This visit to the capital has been no less productive. He and Sherman cycled to the V&A to see the design exhibition Telling Tales (a qualified thumbs up), and yesterday (Thursday) they biked to Southwark to see Roger Hiorns’ Seizure, in which a council house has been coated in copper sulphate. “It’s like the JG Ballard story where everything turns to crystal. The whole ceiling, doors walls – everything’s covered with pretty sizable crystals – pretty amazing! Pretty amazing! And finding it was not easy at all.”
And this, really, is the essence of David Byrne. He could, we may assume, afford to take a taxi, but, armed with his free maps from the London Cycle Campaign, he chooses to bike it, even when his journey involves an encounter with the Elephant and Castle roundabout.
“Oh my God! Yes. I’ve heard that roundabouts are good for traffic, better than stoplights. Some guy [Tom Vanderbilt] has a book out called Traffic; there was a study, and there are fewer accidents on roundabouts than traffic lights because on roundabouts, it’s so precarious, you have to really be aware, and stop texting on your cellphone. Whereas with stoplights, people feel like the light does the job for them. So they’ll pull out when it turns green, and not think that someone else may have missed the light.”
Byrne eschews Lycra, and has been known to tie a raccoon tail to his helmet, but he is a serious cyclist. He has been an effective campaigner in New York: the city adopted his half-serious proposal for bespoke bicycle racks (dollar-bill shaped for Wall Street, bottle-shaped for The Bowery).
Much of his thinking about cycling has been influenced by the visionary approach of Enrique Peñalosa, the former mayor of Bogota, in Colombia. Peñalosa brought his city centre back to life by maximising public transport and returning the streets to pedestrians and cyclists. He also stated that unless a cycle lane is safe for an eight year-old, it isn’t a cycle lane. So what does Byrne think about London?
“Cycling in London is kinda weird. There’s a group I contacted a year or so ago, the Warrington Cycle Campaign. They have pictures of poor urban planning where the bike lane goes straight into a wall, or steers you into traffic. I thought, maybe that’s the suburbs. But, I have to say, London has its share of that too - look how many of these bike lanes only last 10 metres. You’ll think, ‘Oh good, it’s going my way,’ and the next thing you know, it’s gone.”
It was Sherman who pointed out to him that, unlike New York, London comprises a collection of villages. “You really sense that when you’re cycling around. Cars and taxis will tend to take the big, busy streets. When you’re cycling you take little back roads, and you really get a sense of this being one village and then it’s a transition and you’re in another village – where people really identify with working or living in that place.”
This emphasis on community is one of the underlying themes in Byrne’s journal. He’s never happier than when cycling through a mixed community full of mom-and-pop stores, with no sign of corporate chains. (His Baltimore childhood memories predate the arrival of malls). But while the book gives a good account of his thinking, there are only a few fragments of significant autobiography.
One is that in the early 1970s, Byrne headed to California to follow the hippie dream. “That’s hard to imagine,” he agrees, “but it was The Whole Earth Catalog, Stewart Brand version of hippiedom, that was more into computers and that sort of thing, as opposed to the ‘let’s get fucked up’ side. This was more about ‘let’s build a little utopia with some new technology that we can use.’ That was really attractive, but not as attractive as New York.”

• [Exercise goal]
In the passage on David Byrne's cycling, what shape were the bicycle racks he proposed for Wall Street? The material that comes next has nothing to do with the passage on David Byrne's cycling.

• [Provided material]
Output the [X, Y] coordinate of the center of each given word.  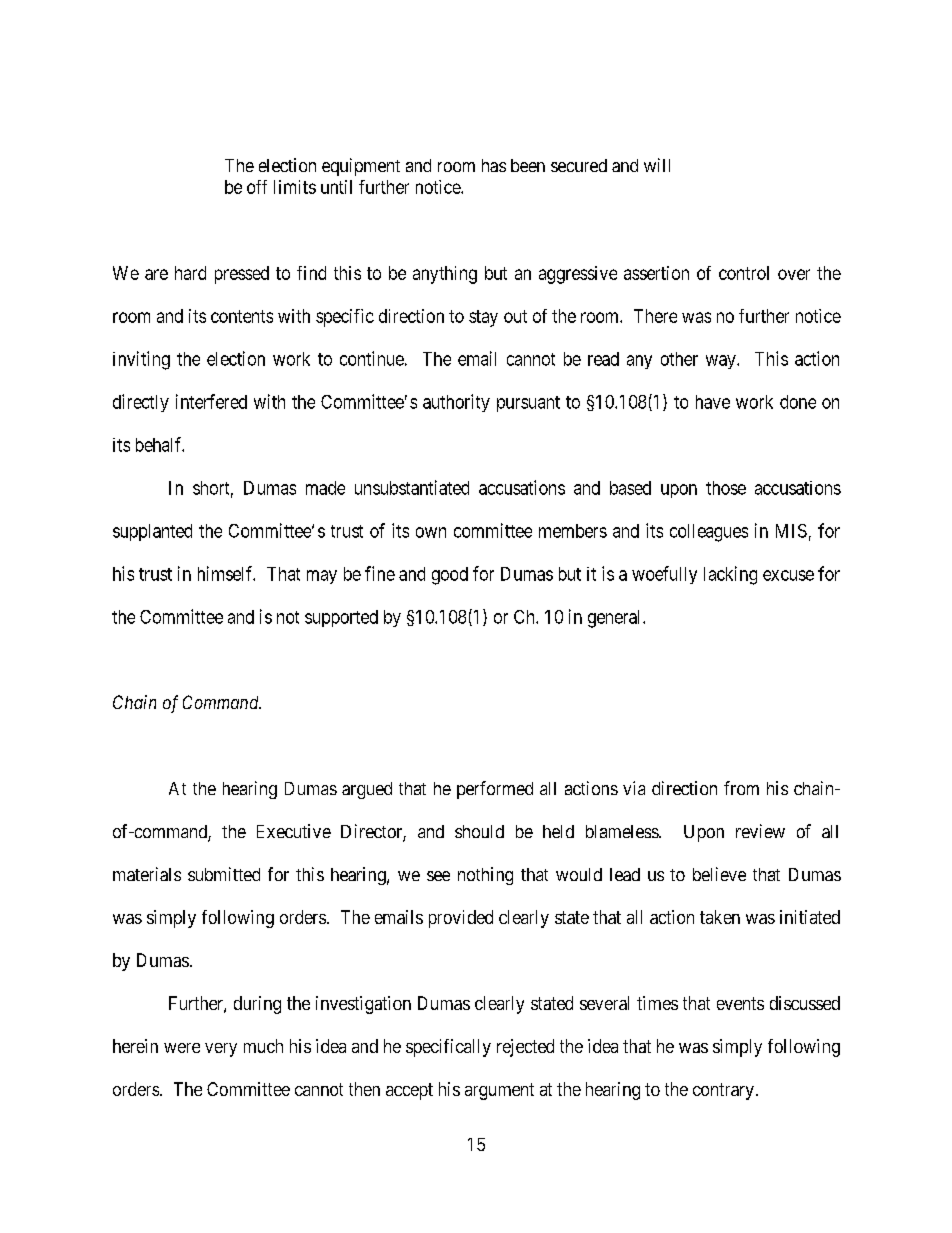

• [Result of the task]
They were shaped like a dollar bill.